Ein Account ist in München; nur in München. Kein Wunder, dass ich die Nachricht nicht bekommen habe. Jemand hat sie dort abgerufen und mitgebracht.

Sie heissen jetzt anders. Gar nicht blöd, die erste Domain war dämlich, und sie wollten sie schon vor einem Jahr ändern. Jetzt also ein Kunstname, aber alles andere bleibt, wie es ist. Draussen vor dem Fenster schmilzt sich die Sonne in die Erde; das späte Licht macht die Wolken finster.

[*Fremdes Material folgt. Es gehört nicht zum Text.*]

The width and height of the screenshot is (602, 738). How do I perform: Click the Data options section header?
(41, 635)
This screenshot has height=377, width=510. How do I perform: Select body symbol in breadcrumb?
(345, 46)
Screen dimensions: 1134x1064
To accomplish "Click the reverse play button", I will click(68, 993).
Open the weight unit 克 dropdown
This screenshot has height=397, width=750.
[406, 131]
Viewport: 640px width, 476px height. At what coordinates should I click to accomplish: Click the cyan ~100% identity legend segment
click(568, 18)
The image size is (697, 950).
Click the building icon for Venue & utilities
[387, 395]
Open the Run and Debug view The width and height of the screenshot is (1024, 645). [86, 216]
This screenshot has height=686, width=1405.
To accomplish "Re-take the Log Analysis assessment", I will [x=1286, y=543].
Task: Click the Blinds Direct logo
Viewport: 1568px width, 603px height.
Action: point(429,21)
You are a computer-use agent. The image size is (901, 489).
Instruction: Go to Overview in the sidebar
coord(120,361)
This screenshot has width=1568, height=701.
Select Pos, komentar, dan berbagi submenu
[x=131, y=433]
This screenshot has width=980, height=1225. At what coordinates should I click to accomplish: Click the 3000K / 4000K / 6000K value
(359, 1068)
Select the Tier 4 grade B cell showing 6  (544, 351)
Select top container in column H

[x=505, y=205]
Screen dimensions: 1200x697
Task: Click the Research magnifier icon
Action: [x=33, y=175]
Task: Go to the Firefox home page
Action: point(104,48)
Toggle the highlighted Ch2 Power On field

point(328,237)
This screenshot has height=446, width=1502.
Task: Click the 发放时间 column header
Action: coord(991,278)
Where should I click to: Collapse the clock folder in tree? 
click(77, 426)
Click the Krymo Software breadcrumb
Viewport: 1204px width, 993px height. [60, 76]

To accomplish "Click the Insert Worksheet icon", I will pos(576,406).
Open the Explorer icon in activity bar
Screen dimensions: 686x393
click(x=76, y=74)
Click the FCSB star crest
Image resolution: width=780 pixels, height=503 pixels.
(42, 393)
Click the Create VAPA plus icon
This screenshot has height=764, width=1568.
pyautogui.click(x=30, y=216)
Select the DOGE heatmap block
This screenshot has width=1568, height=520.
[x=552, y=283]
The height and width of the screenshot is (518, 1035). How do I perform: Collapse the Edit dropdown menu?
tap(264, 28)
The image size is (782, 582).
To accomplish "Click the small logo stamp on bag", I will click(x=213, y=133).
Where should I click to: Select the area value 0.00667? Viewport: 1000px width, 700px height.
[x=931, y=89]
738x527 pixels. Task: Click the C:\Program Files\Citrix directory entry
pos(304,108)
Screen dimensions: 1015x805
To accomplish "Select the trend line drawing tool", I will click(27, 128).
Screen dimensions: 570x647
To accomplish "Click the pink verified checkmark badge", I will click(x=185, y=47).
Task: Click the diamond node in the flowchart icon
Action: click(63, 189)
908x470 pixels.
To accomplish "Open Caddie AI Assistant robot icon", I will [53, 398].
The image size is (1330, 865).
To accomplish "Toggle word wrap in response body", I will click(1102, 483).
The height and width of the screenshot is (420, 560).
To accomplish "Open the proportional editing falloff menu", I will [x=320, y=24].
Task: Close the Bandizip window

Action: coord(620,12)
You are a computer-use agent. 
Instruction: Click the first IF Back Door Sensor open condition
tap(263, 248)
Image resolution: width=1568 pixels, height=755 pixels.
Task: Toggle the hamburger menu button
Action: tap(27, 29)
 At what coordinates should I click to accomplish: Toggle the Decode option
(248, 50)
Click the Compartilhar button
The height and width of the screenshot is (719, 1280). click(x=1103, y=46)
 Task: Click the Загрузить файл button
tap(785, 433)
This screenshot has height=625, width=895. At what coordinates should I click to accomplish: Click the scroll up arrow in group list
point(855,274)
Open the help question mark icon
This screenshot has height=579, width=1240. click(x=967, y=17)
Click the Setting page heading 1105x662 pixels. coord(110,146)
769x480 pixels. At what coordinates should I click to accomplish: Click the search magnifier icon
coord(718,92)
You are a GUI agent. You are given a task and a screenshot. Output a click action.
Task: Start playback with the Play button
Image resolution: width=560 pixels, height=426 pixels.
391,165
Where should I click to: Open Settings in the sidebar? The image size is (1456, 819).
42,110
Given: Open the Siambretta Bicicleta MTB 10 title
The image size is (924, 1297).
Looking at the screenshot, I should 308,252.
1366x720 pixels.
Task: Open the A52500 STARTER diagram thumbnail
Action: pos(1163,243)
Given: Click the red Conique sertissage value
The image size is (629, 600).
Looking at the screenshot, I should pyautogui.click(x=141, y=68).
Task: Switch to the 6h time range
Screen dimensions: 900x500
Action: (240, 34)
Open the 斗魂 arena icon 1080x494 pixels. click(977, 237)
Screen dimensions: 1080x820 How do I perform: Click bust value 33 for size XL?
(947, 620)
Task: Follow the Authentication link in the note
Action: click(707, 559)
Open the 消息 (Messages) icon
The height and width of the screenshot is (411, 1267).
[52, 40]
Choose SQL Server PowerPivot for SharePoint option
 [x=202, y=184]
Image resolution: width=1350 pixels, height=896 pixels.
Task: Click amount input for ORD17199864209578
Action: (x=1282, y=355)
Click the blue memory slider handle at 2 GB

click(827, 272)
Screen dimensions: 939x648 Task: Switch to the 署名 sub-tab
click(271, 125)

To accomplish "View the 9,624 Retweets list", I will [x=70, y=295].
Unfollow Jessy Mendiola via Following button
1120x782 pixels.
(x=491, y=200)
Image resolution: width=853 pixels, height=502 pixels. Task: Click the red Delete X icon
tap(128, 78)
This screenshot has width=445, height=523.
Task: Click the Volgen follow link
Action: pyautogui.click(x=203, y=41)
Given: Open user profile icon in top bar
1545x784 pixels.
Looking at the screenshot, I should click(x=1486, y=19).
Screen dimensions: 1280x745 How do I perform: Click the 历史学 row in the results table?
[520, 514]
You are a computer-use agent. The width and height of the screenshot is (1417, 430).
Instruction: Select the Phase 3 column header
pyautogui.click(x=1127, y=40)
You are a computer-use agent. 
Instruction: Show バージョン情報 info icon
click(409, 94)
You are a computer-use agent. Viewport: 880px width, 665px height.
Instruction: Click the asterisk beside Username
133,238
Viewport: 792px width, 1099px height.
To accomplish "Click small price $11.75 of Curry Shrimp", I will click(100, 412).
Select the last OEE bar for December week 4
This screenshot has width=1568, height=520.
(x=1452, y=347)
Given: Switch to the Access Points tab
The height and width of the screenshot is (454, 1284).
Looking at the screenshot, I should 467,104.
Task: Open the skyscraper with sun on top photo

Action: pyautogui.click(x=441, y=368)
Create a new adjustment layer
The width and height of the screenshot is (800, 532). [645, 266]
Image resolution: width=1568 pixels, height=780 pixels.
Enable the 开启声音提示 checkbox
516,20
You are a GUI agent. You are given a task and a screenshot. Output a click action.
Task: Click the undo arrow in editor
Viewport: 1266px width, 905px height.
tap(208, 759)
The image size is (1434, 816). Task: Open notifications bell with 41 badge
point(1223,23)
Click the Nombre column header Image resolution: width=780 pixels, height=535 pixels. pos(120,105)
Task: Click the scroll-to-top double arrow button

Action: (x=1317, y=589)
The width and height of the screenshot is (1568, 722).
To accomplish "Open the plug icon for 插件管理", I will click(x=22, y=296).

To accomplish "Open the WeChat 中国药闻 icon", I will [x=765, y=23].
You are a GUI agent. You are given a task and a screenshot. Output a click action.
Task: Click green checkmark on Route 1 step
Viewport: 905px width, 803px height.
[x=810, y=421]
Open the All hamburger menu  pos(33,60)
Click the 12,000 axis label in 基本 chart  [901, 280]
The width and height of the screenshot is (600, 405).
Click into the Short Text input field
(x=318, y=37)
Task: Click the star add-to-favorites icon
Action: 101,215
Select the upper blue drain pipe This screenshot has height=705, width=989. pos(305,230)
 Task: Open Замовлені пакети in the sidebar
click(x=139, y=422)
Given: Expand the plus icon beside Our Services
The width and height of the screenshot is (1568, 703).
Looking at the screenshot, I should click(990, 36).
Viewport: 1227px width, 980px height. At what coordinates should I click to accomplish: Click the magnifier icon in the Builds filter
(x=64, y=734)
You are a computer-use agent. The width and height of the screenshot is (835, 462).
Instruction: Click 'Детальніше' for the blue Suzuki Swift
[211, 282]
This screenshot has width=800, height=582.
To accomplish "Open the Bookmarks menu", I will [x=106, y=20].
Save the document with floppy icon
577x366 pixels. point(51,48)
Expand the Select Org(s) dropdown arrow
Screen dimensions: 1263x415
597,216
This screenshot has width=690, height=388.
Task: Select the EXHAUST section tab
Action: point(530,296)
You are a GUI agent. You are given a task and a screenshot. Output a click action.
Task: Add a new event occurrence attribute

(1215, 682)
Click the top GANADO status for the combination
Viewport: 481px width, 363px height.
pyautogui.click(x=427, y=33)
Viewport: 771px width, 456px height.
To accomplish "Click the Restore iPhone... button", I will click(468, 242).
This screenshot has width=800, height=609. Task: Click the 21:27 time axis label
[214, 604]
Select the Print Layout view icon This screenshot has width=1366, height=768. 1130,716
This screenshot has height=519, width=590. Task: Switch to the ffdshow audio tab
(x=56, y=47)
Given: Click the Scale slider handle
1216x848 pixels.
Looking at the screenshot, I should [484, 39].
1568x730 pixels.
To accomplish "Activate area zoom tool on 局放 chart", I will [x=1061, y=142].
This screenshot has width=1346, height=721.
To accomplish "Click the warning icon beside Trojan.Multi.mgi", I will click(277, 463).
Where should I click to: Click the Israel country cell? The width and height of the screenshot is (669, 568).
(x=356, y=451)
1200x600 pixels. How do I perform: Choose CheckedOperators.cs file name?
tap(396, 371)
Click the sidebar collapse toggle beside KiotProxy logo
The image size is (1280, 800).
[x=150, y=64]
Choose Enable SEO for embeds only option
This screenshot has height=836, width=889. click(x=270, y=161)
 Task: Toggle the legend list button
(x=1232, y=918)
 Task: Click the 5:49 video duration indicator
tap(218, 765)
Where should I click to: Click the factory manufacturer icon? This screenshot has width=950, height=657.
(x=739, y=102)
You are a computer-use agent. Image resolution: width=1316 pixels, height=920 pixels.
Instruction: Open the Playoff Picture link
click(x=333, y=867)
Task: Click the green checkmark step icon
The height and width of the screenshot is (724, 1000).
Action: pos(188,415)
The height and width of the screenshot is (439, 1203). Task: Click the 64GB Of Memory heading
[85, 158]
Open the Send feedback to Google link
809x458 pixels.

Sonst alles wie gewohnt, sagen sie. Aber ich wundere mich, warum das von jemandem kommt, den ich nicht kenne. Die waren doch ganz klein. Sind sie immer noch, sagt das Internet. Aber die Vision ist neu. Die Software, die sie machen, kenne ich nicht. Die Adresse riecht nach Home Office. Wen ich da mal kannte, ist nicht mehr da.

Sie sind nicht pleite. Sie haben so lang überlebt. Aber jetzt haben sie den AG-Mantel verkauft, und wohl auch den Verteiler. Sie konnten nicht präsentieren, sie wollten einfach nur eine gute, leise Geschichte machen.

Sie wurde leise. Gut eher nicht. Warum ausgerechnet sie.